硬直して後ずさり、スタッフの方に促されて部屋の中に入りました。強い香水の匂いがしました。
ドアを支えながら立っているマイケルは背が高くて、私は少し見上げながら自分の名前を言って、右手を差し出しました。マイケルは微笑みながら握り返してくれました。
奥のソファに通されて、「どうぞ座ってください」とマイケルが言いました。
まごまご立ち尽くしていると、もう一度「Please」と言われてしまいました。
やっと座ると「何を飲みますか?」と聞かれました。
面食らって、つい日本語で「なんでも結構です」というと、ミネラルウォーターを注いでくれました。
作品を見せてと言われ、ファイル、ポスター、フィギュアを一つずつ手渡しました。
マイケルは、一つ一つ丁寧に見ながら「Oh good..」とか「I like it」とか、ささやくような甘い声で褒めてくれたり、面白がって「Haha!」と笑ったりしました。
ビリージーンを踊るアニメを見せたくて、DVDを持っていったのですが、テレビのリモコンが見つからないと言うので、ipodに入れたものを見てもらうことになりました。
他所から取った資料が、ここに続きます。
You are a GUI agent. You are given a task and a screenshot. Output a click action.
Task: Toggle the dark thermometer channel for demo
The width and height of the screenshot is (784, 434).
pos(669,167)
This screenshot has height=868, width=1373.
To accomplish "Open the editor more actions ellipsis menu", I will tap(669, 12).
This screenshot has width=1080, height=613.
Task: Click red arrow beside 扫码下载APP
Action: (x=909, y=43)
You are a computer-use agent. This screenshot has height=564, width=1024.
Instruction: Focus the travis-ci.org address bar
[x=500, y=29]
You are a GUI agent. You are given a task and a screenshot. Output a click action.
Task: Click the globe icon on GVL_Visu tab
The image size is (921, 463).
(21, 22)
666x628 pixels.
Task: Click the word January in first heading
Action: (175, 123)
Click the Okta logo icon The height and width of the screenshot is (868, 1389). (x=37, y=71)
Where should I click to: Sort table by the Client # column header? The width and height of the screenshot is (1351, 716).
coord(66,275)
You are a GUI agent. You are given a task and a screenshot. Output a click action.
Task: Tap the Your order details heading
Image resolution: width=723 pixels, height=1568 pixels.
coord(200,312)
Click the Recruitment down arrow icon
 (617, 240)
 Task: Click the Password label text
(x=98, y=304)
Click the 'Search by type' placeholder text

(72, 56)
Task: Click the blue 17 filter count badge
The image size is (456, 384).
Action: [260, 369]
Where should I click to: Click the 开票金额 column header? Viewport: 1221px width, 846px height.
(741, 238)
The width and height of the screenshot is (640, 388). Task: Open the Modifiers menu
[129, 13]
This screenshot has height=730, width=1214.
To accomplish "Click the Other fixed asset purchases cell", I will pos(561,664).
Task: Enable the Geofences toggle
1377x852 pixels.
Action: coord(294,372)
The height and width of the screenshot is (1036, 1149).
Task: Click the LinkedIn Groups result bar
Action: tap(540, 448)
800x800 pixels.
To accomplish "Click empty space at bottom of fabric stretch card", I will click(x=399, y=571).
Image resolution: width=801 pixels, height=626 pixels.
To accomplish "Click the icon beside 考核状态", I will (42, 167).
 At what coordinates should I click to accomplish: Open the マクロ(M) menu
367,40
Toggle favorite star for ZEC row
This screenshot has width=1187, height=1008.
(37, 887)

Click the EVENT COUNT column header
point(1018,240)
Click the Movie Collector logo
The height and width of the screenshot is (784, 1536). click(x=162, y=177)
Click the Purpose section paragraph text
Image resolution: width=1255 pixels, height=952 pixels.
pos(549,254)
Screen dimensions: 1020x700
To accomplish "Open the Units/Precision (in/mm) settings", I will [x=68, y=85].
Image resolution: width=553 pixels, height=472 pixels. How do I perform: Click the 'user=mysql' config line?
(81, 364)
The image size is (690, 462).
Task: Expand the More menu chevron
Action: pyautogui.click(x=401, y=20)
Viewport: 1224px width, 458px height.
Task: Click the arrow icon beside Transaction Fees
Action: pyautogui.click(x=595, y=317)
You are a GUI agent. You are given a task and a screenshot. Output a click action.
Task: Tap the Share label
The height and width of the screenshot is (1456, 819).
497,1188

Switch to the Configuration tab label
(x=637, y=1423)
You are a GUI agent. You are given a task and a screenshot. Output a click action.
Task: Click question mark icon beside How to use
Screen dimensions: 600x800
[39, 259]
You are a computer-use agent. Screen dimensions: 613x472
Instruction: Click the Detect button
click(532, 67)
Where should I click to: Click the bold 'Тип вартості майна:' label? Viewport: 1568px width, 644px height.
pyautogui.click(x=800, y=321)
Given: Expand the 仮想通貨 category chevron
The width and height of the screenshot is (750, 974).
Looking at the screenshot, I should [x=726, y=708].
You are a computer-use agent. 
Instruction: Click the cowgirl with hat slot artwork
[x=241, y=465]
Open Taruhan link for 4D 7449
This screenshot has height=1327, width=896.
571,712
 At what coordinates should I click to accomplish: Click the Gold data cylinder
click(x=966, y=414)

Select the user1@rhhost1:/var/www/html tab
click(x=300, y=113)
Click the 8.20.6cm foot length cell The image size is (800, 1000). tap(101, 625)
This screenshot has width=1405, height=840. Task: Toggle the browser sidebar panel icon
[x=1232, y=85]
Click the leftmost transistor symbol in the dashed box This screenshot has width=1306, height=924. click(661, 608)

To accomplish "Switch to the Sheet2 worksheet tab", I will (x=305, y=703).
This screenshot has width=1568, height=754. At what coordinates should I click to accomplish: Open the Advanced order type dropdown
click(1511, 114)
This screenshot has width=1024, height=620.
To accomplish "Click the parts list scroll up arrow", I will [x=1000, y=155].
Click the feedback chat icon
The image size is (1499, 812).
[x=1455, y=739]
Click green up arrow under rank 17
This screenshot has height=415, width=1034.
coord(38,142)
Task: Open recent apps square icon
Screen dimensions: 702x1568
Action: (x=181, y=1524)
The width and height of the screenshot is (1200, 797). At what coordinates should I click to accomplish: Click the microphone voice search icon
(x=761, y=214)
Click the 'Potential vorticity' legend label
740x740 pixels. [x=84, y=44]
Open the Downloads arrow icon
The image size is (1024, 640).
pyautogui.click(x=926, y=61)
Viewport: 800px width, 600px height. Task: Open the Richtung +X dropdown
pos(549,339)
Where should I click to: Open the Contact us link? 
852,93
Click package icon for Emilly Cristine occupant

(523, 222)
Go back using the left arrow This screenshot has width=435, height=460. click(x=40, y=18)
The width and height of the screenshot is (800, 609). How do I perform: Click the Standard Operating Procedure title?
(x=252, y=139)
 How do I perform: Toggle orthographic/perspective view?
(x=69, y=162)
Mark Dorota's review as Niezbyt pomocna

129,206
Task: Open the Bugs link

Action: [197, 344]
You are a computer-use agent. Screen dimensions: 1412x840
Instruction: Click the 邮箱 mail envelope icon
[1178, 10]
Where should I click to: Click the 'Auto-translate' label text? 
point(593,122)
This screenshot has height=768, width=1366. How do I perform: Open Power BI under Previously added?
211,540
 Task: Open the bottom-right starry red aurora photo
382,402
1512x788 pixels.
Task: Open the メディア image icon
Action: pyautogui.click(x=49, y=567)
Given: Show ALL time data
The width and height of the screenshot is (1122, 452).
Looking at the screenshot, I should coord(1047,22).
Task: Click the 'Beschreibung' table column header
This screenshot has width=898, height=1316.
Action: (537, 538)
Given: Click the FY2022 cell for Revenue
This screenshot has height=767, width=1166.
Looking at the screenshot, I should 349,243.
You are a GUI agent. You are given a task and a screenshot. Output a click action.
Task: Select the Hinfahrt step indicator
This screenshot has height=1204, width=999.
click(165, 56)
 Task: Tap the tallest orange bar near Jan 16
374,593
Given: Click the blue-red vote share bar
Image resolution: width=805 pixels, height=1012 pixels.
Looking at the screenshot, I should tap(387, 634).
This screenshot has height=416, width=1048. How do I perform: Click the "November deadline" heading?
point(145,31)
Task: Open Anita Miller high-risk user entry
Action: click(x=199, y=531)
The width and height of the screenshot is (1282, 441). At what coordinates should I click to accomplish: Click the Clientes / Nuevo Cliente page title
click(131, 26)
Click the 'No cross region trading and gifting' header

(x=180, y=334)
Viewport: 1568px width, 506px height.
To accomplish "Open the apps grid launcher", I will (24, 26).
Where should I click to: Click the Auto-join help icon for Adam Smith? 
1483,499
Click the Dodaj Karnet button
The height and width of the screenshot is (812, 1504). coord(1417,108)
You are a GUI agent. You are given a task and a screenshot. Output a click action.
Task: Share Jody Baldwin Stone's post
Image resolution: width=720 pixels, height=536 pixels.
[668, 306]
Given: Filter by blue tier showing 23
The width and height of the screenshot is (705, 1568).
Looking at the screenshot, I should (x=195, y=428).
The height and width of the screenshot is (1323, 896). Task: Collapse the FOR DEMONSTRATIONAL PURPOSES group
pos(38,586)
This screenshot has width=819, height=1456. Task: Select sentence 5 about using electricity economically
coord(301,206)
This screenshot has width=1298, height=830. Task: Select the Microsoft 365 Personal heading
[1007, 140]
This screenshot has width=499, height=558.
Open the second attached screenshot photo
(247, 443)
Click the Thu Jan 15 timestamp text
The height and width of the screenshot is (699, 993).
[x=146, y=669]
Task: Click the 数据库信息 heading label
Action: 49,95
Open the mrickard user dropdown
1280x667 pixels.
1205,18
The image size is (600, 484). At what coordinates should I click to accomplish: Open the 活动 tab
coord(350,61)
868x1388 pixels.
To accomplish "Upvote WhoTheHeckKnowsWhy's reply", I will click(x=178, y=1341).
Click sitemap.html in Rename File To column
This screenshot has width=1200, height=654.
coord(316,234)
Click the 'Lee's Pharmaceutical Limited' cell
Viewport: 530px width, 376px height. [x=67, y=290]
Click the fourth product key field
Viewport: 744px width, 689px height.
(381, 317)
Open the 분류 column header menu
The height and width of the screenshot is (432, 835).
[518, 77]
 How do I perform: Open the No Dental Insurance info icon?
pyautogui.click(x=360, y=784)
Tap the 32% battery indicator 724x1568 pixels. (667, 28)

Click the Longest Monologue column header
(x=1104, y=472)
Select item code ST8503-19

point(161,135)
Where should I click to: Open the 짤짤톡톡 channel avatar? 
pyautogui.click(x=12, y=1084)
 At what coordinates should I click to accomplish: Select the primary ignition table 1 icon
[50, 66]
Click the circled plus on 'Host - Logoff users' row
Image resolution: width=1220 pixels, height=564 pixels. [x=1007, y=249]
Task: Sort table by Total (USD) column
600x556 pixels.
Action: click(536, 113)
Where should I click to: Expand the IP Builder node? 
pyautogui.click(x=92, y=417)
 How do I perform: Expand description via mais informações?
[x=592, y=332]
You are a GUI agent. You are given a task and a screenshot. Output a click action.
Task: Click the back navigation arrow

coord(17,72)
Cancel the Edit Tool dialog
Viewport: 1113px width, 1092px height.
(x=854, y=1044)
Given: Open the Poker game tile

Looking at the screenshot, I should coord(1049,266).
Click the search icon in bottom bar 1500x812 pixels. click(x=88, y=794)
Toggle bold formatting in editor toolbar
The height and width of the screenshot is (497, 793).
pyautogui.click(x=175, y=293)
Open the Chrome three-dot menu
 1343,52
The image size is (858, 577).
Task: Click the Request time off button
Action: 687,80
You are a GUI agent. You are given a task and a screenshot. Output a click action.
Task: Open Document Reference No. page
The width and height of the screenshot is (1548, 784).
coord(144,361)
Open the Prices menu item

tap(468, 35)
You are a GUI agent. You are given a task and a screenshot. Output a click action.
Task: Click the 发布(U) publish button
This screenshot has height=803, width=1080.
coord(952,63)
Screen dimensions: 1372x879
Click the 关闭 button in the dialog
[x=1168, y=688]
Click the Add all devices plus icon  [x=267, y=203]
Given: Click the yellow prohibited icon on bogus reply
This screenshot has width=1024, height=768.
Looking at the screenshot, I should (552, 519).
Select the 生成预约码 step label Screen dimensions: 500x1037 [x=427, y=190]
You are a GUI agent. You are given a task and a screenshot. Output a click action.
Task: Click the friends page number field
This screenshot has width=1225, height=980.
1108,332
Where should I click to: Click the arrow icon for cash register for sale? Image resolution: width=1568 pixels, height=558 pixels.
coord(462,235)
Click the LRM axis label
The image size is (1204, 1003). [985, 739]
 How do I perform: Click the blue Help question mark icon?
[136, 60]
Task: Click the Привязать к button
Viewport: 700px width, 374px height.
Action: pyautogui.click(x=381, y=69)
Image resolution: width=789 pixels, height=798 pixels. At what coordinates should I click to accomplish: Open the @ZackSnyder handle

マイケルはアニメのダンスを見ながら「Oh! Yeah! Yeah!」と細長い足をパタパタさせて、口を押さえて喜んでいました。
私はそれまで、自分の作品をただ自画自賛して、マイケルに見てもらえたら笑って喜んでもらえるに違いないなんて、独りよがりな妄想をしていただけのつもりでしたが、テーブルを挟んで向こう側の椅子に座っているマイケル・ジャクソンは、妄想通りのことをしていました。
信じられないことに、私がしたことが、マイケル・ジャクソンを笑顔にしていました。
「どうやって描くの?」「どのくらいのサイズで描くの?」「canoってどういう意味?」と質問されました。
「どこで生まれたの?」と聞かれたので「九州の福岡です。知っていますか?」と答えると、「あ~福岡知ってるよ!僕は日本中をツアーしたからね。あはは!」と言いました。
返す言葉が見つからず、夢のような気持ちでうっとり見とれてしまっていたら、「どうしたの?」っていう感じで、マイケルはまたハハっと笑いました。